With the aid of artificial neural network (ANNs), MM2 force field parameters were derived for the molecular mechanics modelling of the metalloporphyrins of five- and six-coordinate Mn(II), Mn(III), Mn(IV), Mn(V), Co(I), Co(II), Co(III), Ni(II) and Cu(II). The previously-derived parameters for modelling the porphyrin ring itself reproduced, on average, bond lengths to within 0.003 Å, angles to within 0.3° and torsions to within 2.4° of the mean crystallographic values. As these compounds have a wide variety of axial ligands, and there are relatively few structures available which contain the same metal in the same oxidation state and with the same axial ligands, only preliminary parameters are reported for the modelling of the axial ligands. These were typically derived by setting the strain free bond length and bond angles involving the metal and the axial donor atom to the crystallographically observed value, and varying the bond stretching and angle bending parameter, or the strain free bond length and bond angles iteratively, until the bond length and angles were reproduced to within 0.01 Å and 2.5°, respectively.
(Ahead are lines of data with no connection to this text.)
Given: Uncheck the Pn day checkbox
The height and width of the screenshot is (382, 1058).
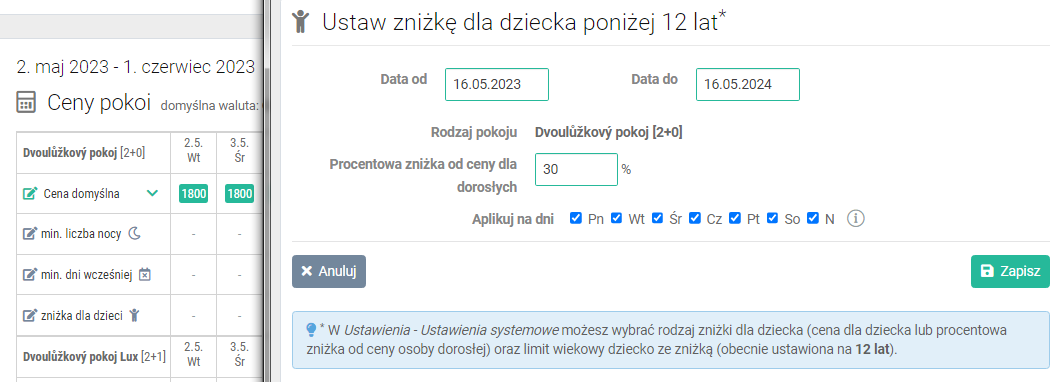Looking at the screenshot, I should [576, 218].

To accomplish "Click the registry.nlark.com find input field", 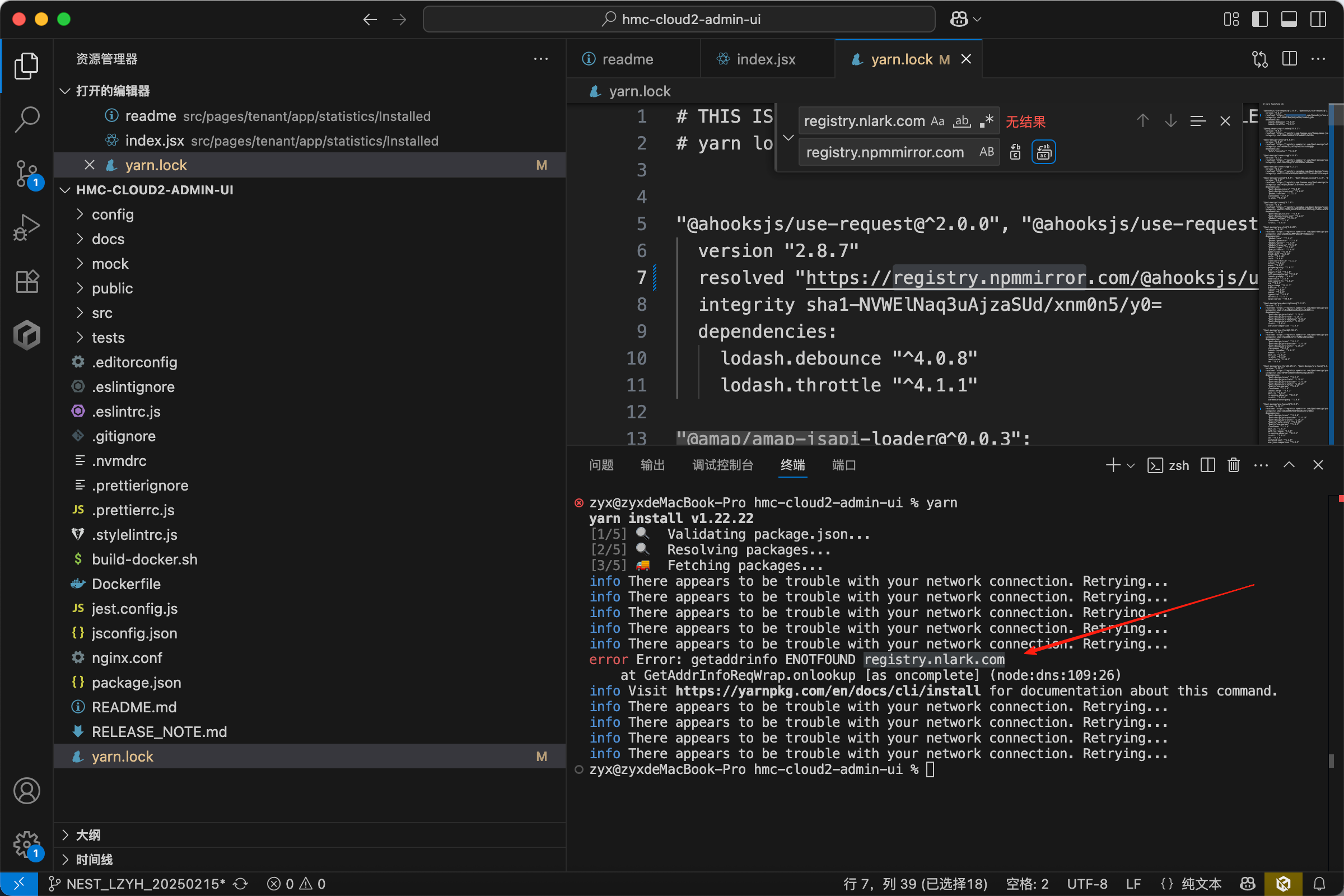I will 864,121.
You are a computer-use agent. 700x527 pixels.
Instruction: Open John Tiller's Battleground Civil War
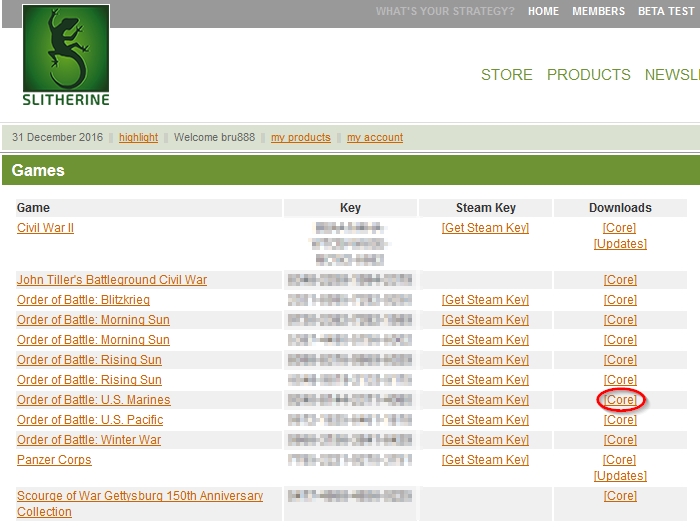[112, 280]
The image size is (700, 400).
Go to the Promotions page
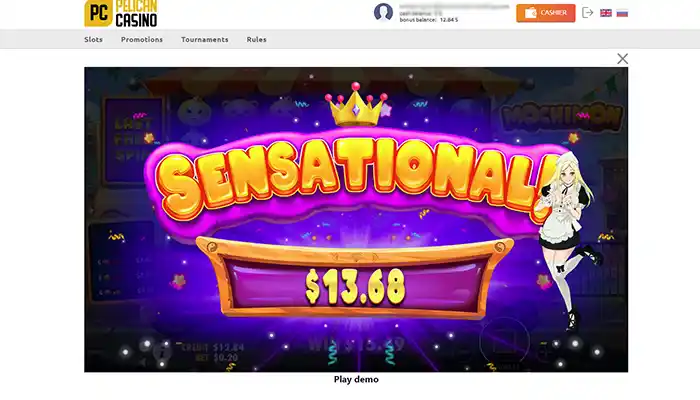coord(142,39)
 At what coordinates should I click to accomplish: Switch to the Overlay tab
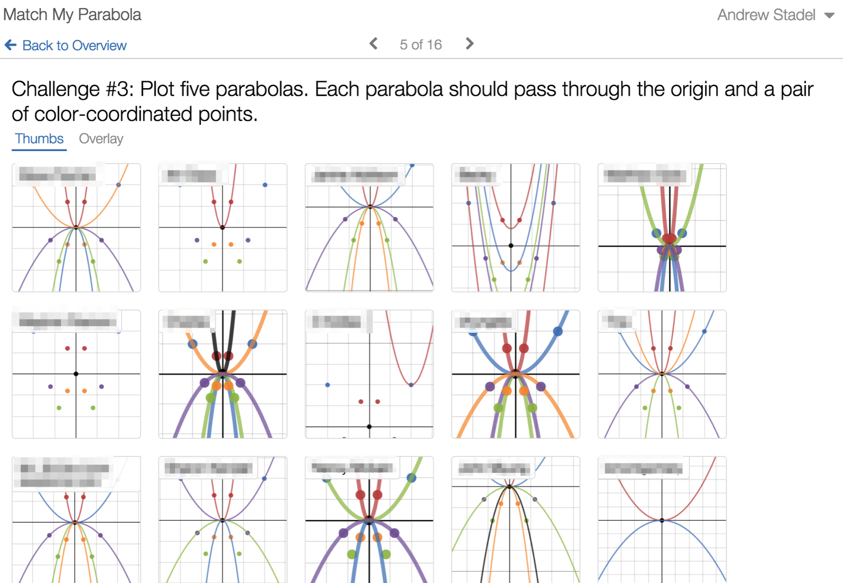tap(101, 139)
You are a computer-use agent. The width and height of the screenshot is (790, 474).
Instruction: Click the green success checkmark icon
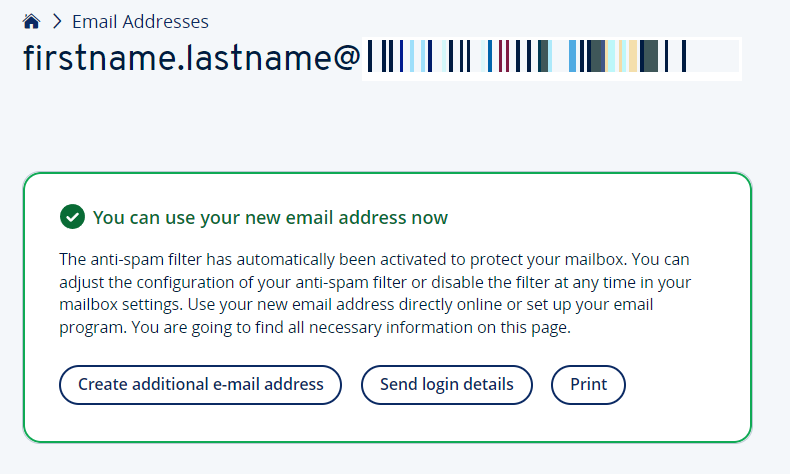point(71,216)
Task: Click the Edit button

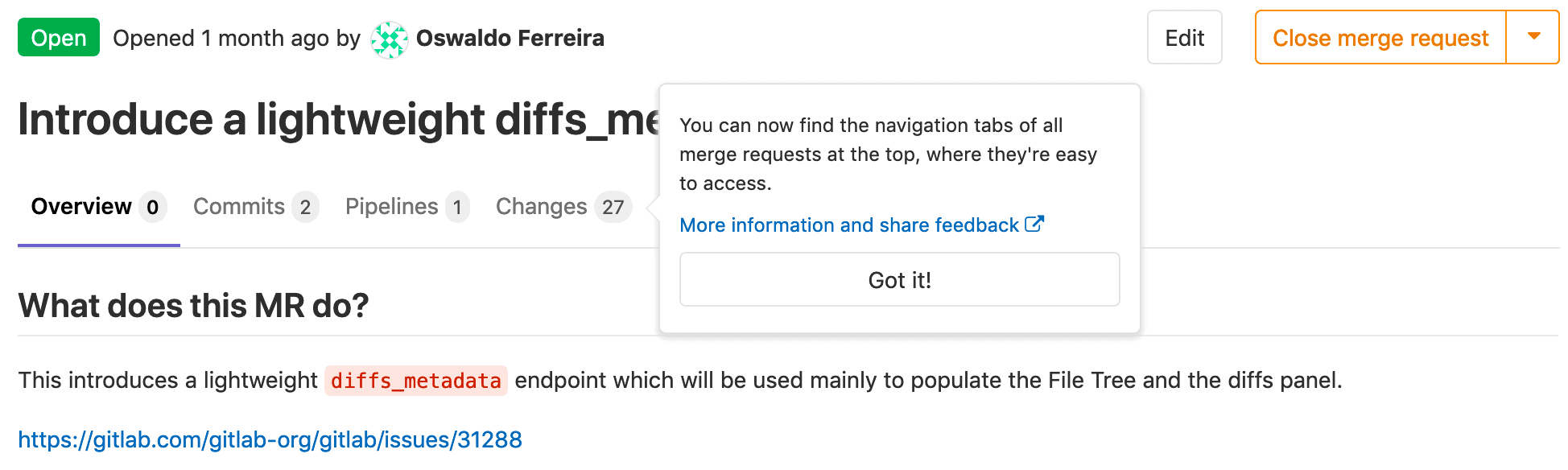Action: pyautogui.click(x=1184, y=37)
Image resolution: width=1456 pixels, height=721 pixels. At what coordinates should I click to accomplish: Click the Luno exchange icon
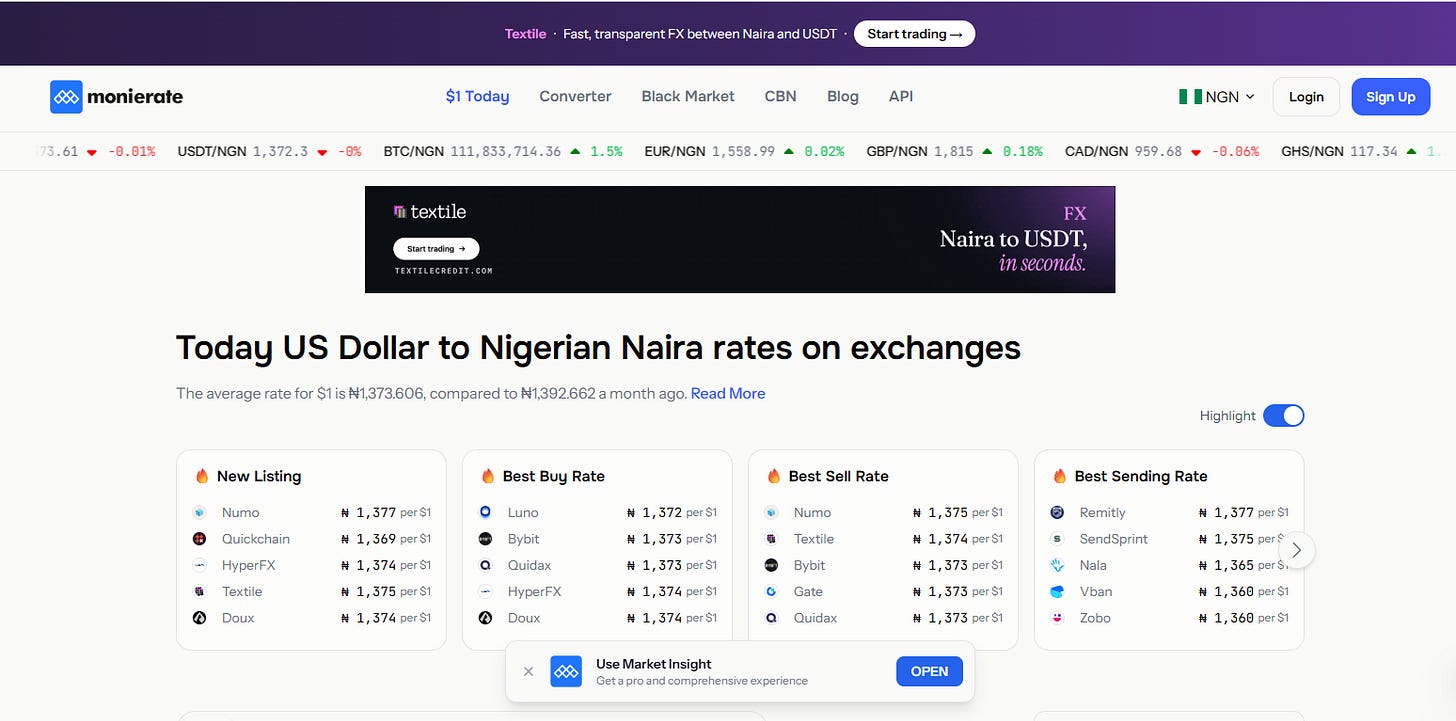(x=486, y=512)
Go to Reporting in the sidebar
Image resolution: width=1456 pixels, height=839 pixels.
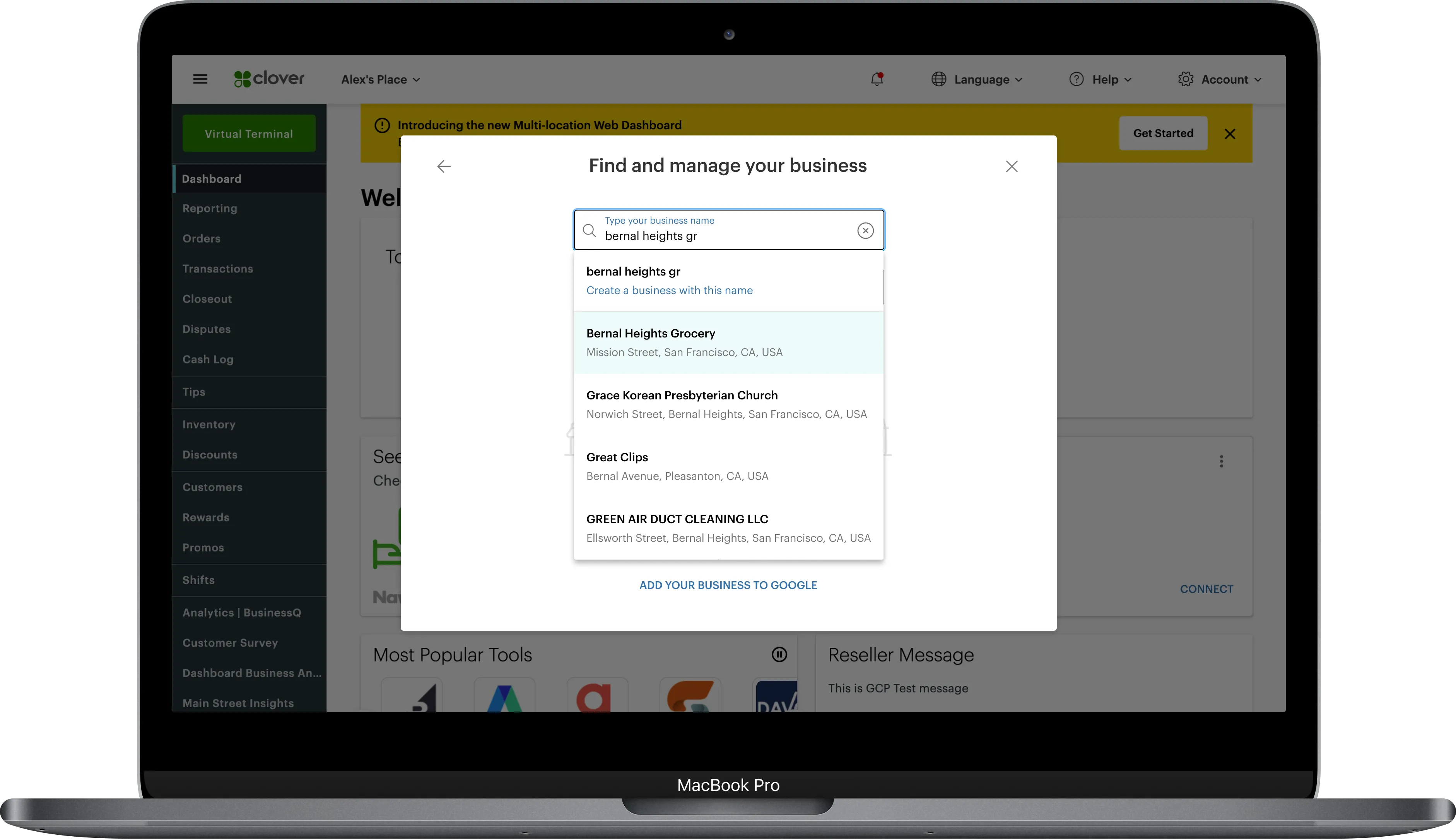(210, 209)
Since, we have previously shown the relative insensitivity of the equatorial metal–ligand parameters to the axial metal–ligand parameters and vice-versa, the necessarily preliminary values of the parameters for the modelling of the axial ligands did not preclude the development of parameters for the modelling of the metal–Nporph bond. To develop these, the strain free bond length lo, and the stretching force constant ks for the bond length was varied in a grid-like pattern and the absolute mean difference between the metal–Nporph bond length observed experimentally and determined by MM was defined as the error function, the minimum of which was found using ANNs. When the structures were modelled with the values of ks and lo that correspond to the minimum of the error function, the mean metal–Nporph bonds differed from crystallographically observed values by at most 0.008 Å, which is comfortably within the experimental standard deviation of this metric. The deviations of the porphyrin ring from planarity were often, but not always, reproduced in the modelling. We show that where significant differences were found, these could be due to packing effects in the solid state.